**Required tasks**
1. Quote the CAR-T manufacturing text word for word, everything from "The advancements in" down to "in the field.".
2. Rewrite the paragraph of the CAR-T manufacturing text that begins "To stay in compliance" as a short list that keeps its main facts.

[Text section Boundary: Start]

The advancements in CAR-T makes the immunotherapy a key for a range of cancer treatment applications, However, there is a range of challenges that are still faced around the manufacture, release testing, and quality assurance of these potent therapies that must be resolved between regulatory agencies and manufacturers, prior to optimal patient solutions, challenges that can enable broader use and commercialization of this effective therapy. Developments in CAR-T therapy must be followed carefully by researchers, to ensure that they are staying on top of the crucial changes and advancements in the field.
Quality Control Practices in CAR-T Therapy Manufacturing
Developing effective, cost-effective technologies and processes for CAR-T’s commercialization and clinical trials is difficult, because the quality of the products is not only subject to variation between donors but also manufacturing conditions, quality and available sources of reagents and raw materials. Manufacturers need to consider these requirements, their platforms and logistics to ensure quality at every stage of manufacturing.
To stay in compliance, manufacturers need to include numerous technologies, including air handlers, 24/7 alarm monitoring, environmental monitoring, nonviable particle counters, cell washers, bioreactors, automatic cell counters and flow cytometers. They must keep this equipment properly maintained while supporting the manufacturing process and operating a skilled workforce that has extensive knowledge and experience with GMP manufacturing, including sufficient quality control testing.
Creating and Maintaining Quality in the Manufacturing Platform
Biologics require controlled, robust, reproducible manufacturing platforms integrating the readiness of the facility, utilities, environmental monitoring, equipment qualification, raw material choice, standard operations methodology, batch production-control records, in-method and end-of-method sampling, highly-trained manufacturing workers, quality control and analytics. These aspects should be tested individually, while the qualification process makes it easier to identify unanticipated challenges. Data can be collected throughout the process to understand challenges and inconsistencies in quality control.

[Text section Boundary: End]
[Available data Boundary: Start]

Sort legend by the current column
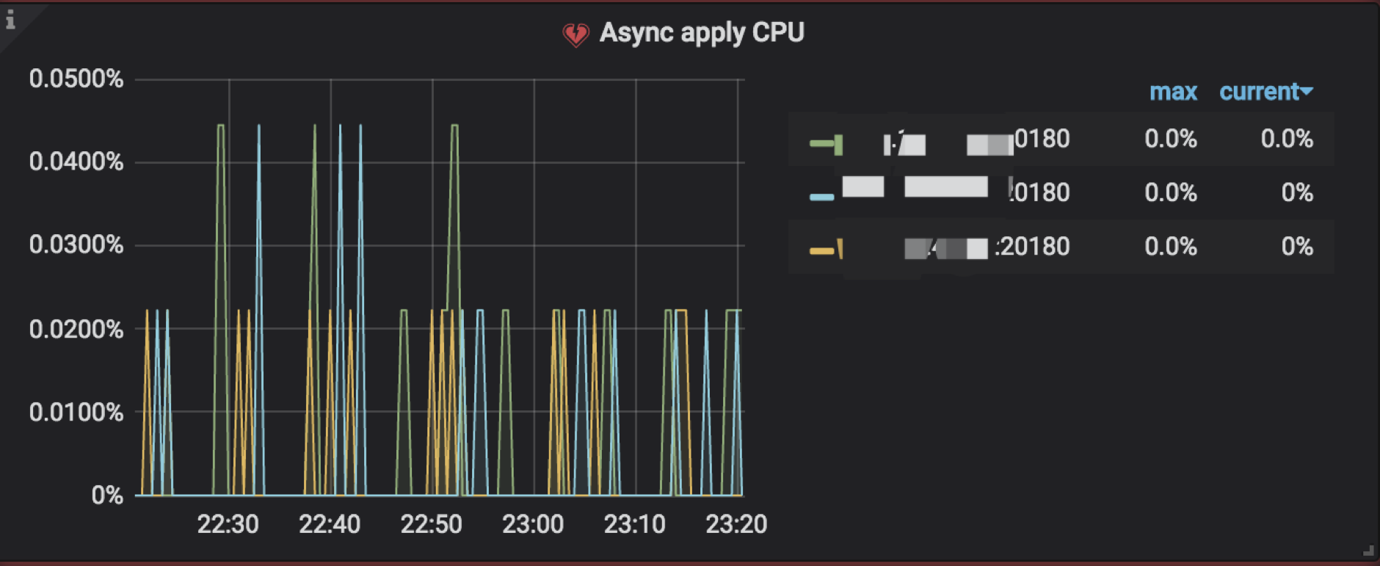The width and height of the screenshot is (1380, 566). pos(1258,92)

[Available data Boundary: End]
[Available data Boundary: Start]

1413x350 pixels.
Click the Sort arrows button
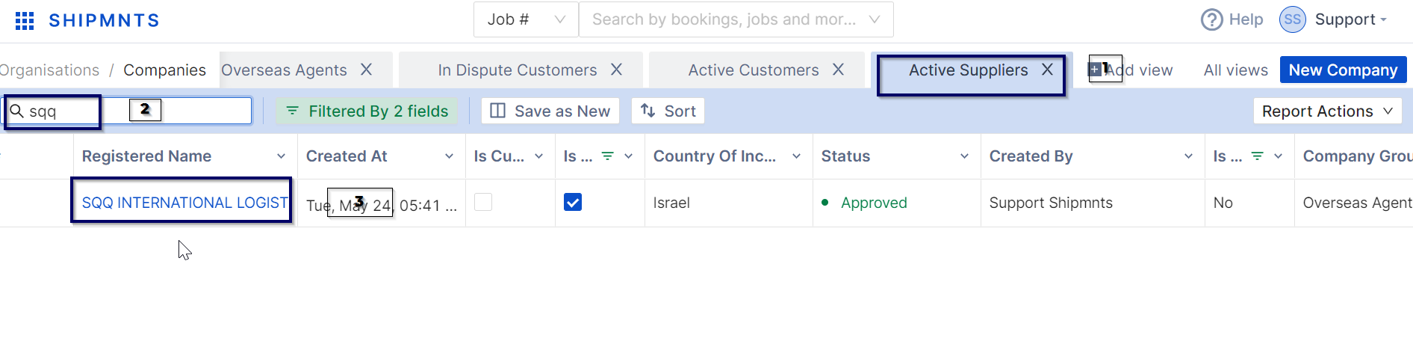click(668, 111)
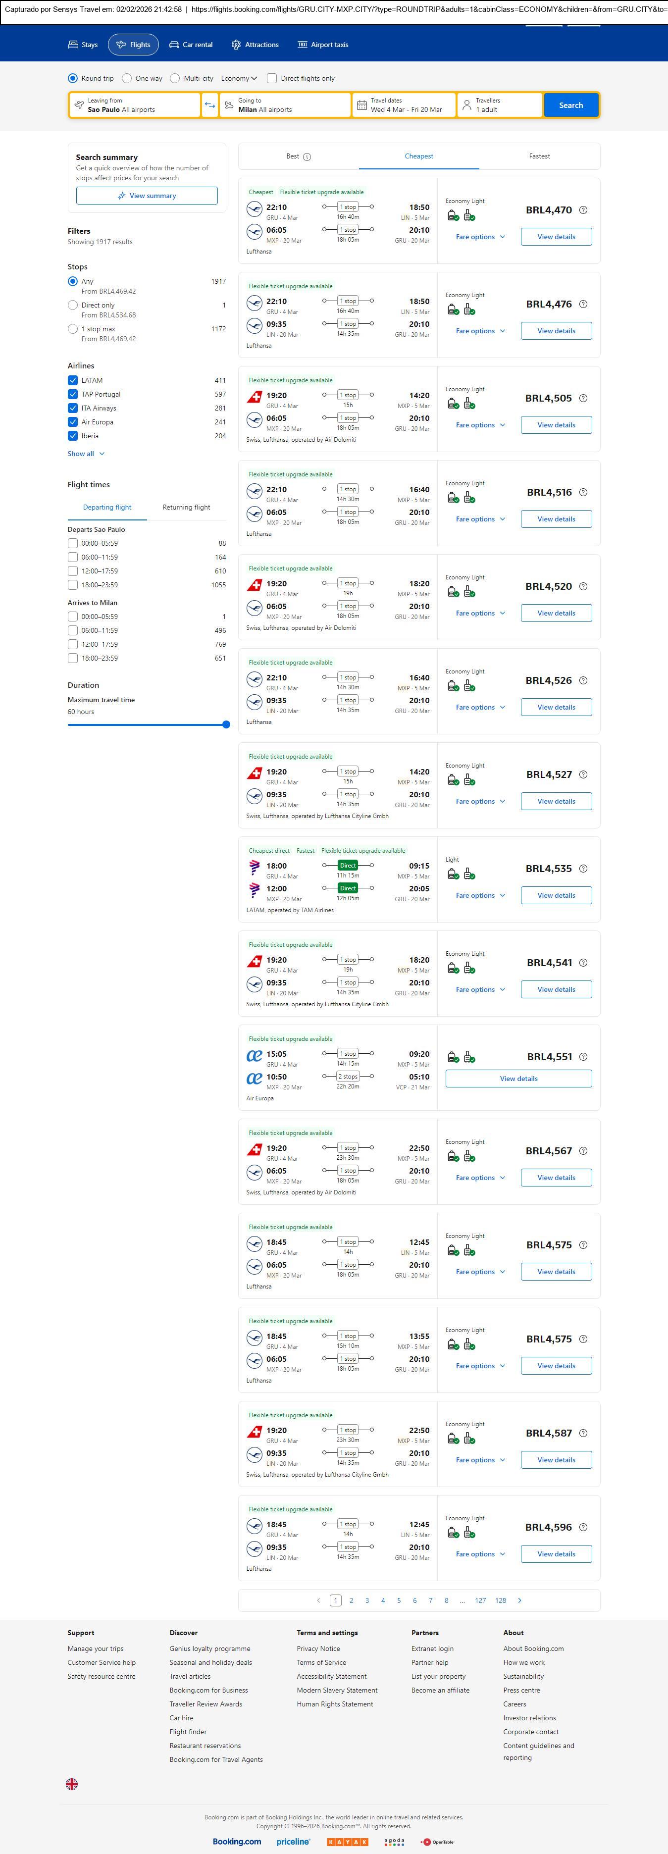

[Available data Boundary: End]
[Available data Boundary: Start]

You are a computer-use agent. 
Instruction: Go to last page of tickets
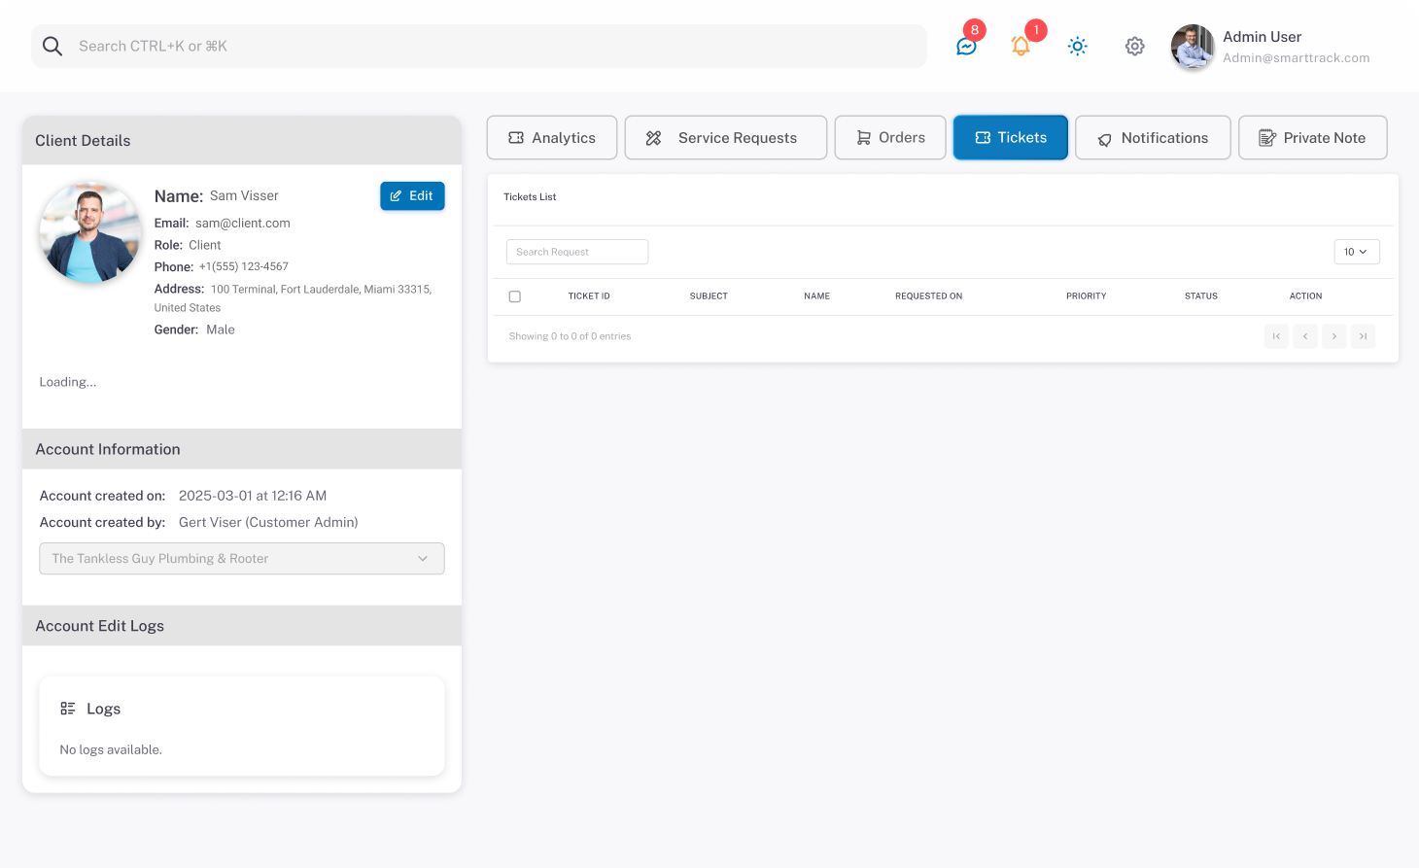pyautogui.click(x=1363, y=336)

[Available data Boundary: End]

**Answers below**
1.
The advancements in CAR-T makes the immunotherapy a key for a range of cancer treatment applications, However, there is a range of challenges that are still faced around the manufacture, release testing, and quality assurance of these potent therapies that must be resolved between regulatory agencies and manufacturers, prior to optimal patient solutions, challenges that can enable broader use and commercialization of this effective therapy. Developments in CAR-T therapy must be followed carefully by researchers, to ensure that they are staying on top of the crucial changes and advancements in the field.

2.
- To stay in compliance, manufacturers need many technologies: air handlers, 24/7 alarm monitoring, environmental monitoring, nonviable particle counters, cell washers, bioreactors, automatic cell counters and flow cytometers.
- This equipment must be properly maintained while it supports the manufacturing process.
- Manufacturers must operate a skilled workforce with extensive GMP manufacturing knowledge and experience, including sufficient quality control testing.